Postmaster is the master control process of the entire database instance, responsible for starting and shutting down the database instance. The pg_ctl command we usually use is actually to run the Postmaster and postgres commands with appropriate parameters to start the database, but it is packaged for user convenience.

Postmaster is the first Postgres process of the database, and other auxiliary subprocesses are forked from Postmaster. When a user establishes a connection with PostgreSQL, it actually establishes a connection before the Postmaster process. At this time, the client program will send an authentication message to the Postmaster process. If the authentication is successful, Postmaster will fork a subprocess to serve the connection. The forked subprocess is called a service process, which can be viewed using the command:

SELECT pid, usename,client_addr, client_port FROM pg_stat_activity;

When a service process has a problem, the Postmaster main process will automatically complete the system recovery. All service processes will be stopped during the recovery process. Then the consistency of the database is restored, and new connections can be accepted only after the restoration is completed.

Auxiliary Process

Logger System Log Process

In the postgresql.conf file, set the parameter logging_collect to: on, and the main process will start the Logger auxiliary process.

This auxiliary process will record the stderr output of the Postmaster main process, all service processes, and other auxiliary processes. The file size and retention time can be configured in the postgresql.conf file. When the file size or retention time limit is reached, the Logger will close the old log file and create a new log. If the signal for loading the configuration file: SIGHUP is collected, the configuration parameters log_directory and log_filename in the configuration file will be checked to see if they are the same as the configuration at that time. If they are not the same, the new configuration will be used.

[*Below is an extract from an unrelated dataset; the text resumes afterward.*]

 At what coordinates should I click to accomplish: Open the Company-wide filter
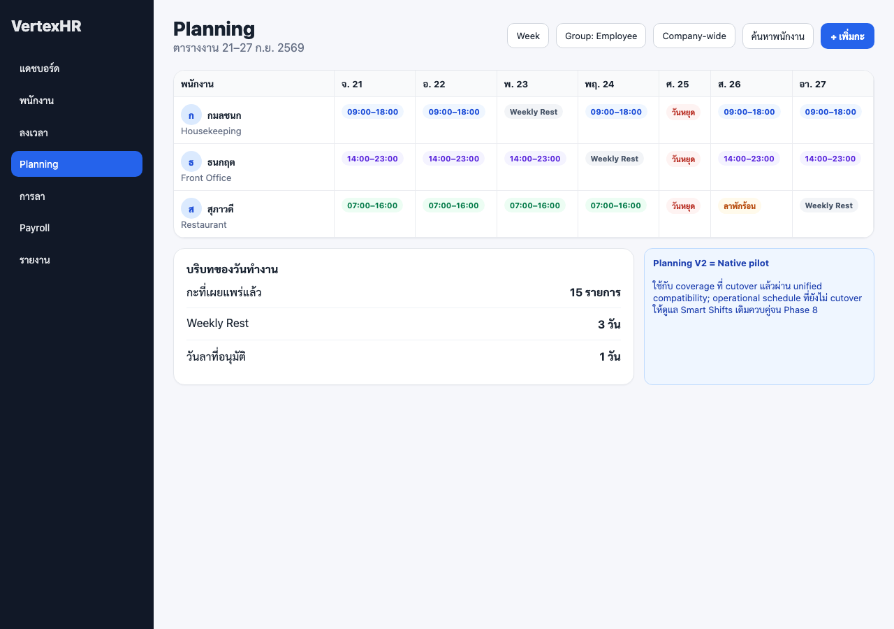click(x=694, y=36)
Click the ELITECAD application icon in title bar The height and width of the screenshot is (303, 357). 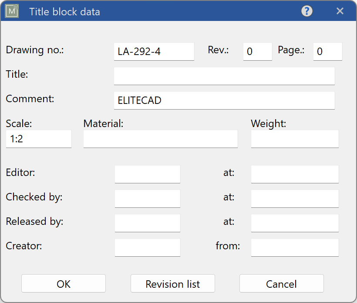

BgWriter Background Writing Process

This auxiliary process is the process that writes dirty pages in the shared memory shared_buffers to the OS cache and then refreshes them to the disk. The refresh frequency of this process will directly affect the efficiency of reading and writing. It can be controlled by the relevant parameters prefixed with bgwriter_.

WalWriter Write Ahead Log Writer Process

WAL is the abbreviation of Write Ahead Log, which is Write Ahead Log, and is also referred to as xlog. WalWriter is the process of writing WAL logs. WAL logs are saved under pg_xlog.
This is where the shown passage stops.